This often still proves to be a very large amount of scope and may not appeal to collectors whose budget is limited, or who are primarily interested in material from a certain era. 

However, I feel that one of the wonderful thing about this hobby is the infinite possibilities that it affords in how you can specialize and organize a collection. In this post, I want to suggest some outside-of-the-box ways to structure your collection. These can appeal to those of you with broad interests and limited budgets, where you have 30 years to collect, but can't spend more than say $10-$20 each week or month on a hobby. So here are my top ten creative ways to collect:

1. Worldwide souvenir sheets
2. Worldwide, but only for one particular year, say your birth year. 
3. All the stamps of a certain colour. 
4. By printing process - i.e. all the engraved stamps of the world. 
5. By stamp type - i.e. only airmail stamps, only postage due stamps etc. 
6. By shape -i.e. all triangular stamps.
7. By topic - i.e. ships on stamps, flowers on stamps etc. 
8. Stamp booklets. 
9. The first stamps of the world - i.e. a copy of each #1 of every country in the world.
10. By some technical detail such as all imperforate stamps, or watermarked stamps. 

The first option is interesting in the sense that souvenir sheets are quite beautiful usually and make a nice display on an album page. A souvenir sheets is a small sheetlet that usually contains some stamps from a particular issue and then a large decorative border. In the early days, they were often only available at stamp exhibitions to customers holding a ticket to the exhibition. However in recent years, they have been issued by post offices to appeal to collectors. The oldest souvenir sheets go back to the 1910's, so collectors wanting to avoid costly 19th century material are served well here. However, there are some very expensive sheets from the 1010's through to the 1950's. Since the 1950's there have been tens of thousands of souvenir sheets issued around the world, so there is plenty of scope. 

The second option should be extremely popular but isn't. I think it is a very affordable way to collect the world in a way that is very relevant on a highly personal level. For pretty well anybody born after 1945, it is a very affordable way to collect and promises plenty of scope to keep you occupied for a lifetime. 

If you are passionate about a particular colour such as orange or purple, then collecting by colour might be the thing for you.
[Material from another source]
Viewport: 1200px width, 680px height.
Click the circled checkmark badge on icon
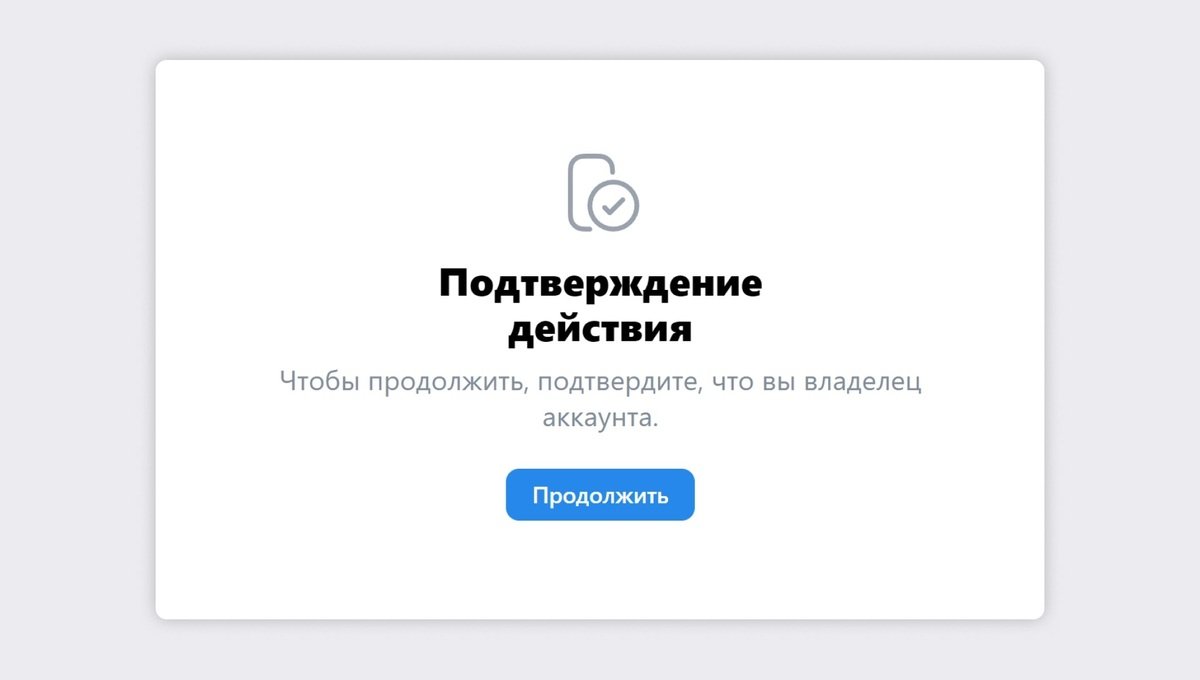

Imagine trying to get one of each orange stamp issued around the world and trying to see how many different shades of orange you can find. It could be a lot of fun. 

Other collectors find that they like stamps printed using a particular printing method more than others. For many collectors the top pick would be those stamps that are engraved, or those that employ engraving in tandem with some other printing process like modern photogravure. You could decide that you want to trace the origins of the printing process itself. For example you might be interested in following the development of modern 4-colour multicolour photogravure printing. This journey would take you back to Lichetenstein and Switzerland in the early 1930's when the first stamps printed using this process were issued, followed by Great Britain and then more and more countries until we get to the modern era, where nearly all stamps are printed this way. Or you could decide to collect stamps with holograms on the design, or self-adhesive stamps, which first appeared in the 1960's and did not become mainstream until recently. 

Besides regular postage stamps, many countries issued stamps that were required for particular purposes, such as those used for airmail, special delivery, parcel post, war-tax, postage dues, revenues and so forth. These can form an interesting basis for specialization. If your budget is limited, you can stick to those stamp types that only appeared for the first time in the 20th century, such as airmail stamps, or if you are adventurous, you could choose a field like postage dues which go all the way back to the 1850's for some countries in Europe. 

Other people like unusual shapes. Until the 1930's the vast  majority of stamps were either rectangular or square in shape. However, as early as 1853 some countries were issuing triangular stamps. By the 1960's some countries such as Tonga and Sierra Leone began issuing stamps in odd shapes resembling objects, such as a map of the actual island, coins or a bunch of bananas. This could form a very affordable and novel way to collect a portion of stamps from the world. The beauty of this one is that it can include very expensive stamps from Cape of Good Hope, while containing plenty of inexpensive sets. 

Collecting by topic has been popular for decades and is continuing to grow in popularity. As the number of stamps issued worldwide has exploded, some of these topics such as ships on stamps have become too broad for many collectors. However, you can make your collection more manageable by narrowing the topic. One advantage is that if you are a collector whose budget is limited now, but you expect your budget to increase, some of these topics can be made to go all the way back to the 1860's and can thus include some rare and expensive material in addition to all the less expensive modern material. One disadvantage to collecting this way is that there are a lot of sets in the world where only one stamp from the set depicts the topic. In these cases, it may be difficult to buy just the stamp you need, as most dealers don't like to break sets to supply just one stamp. 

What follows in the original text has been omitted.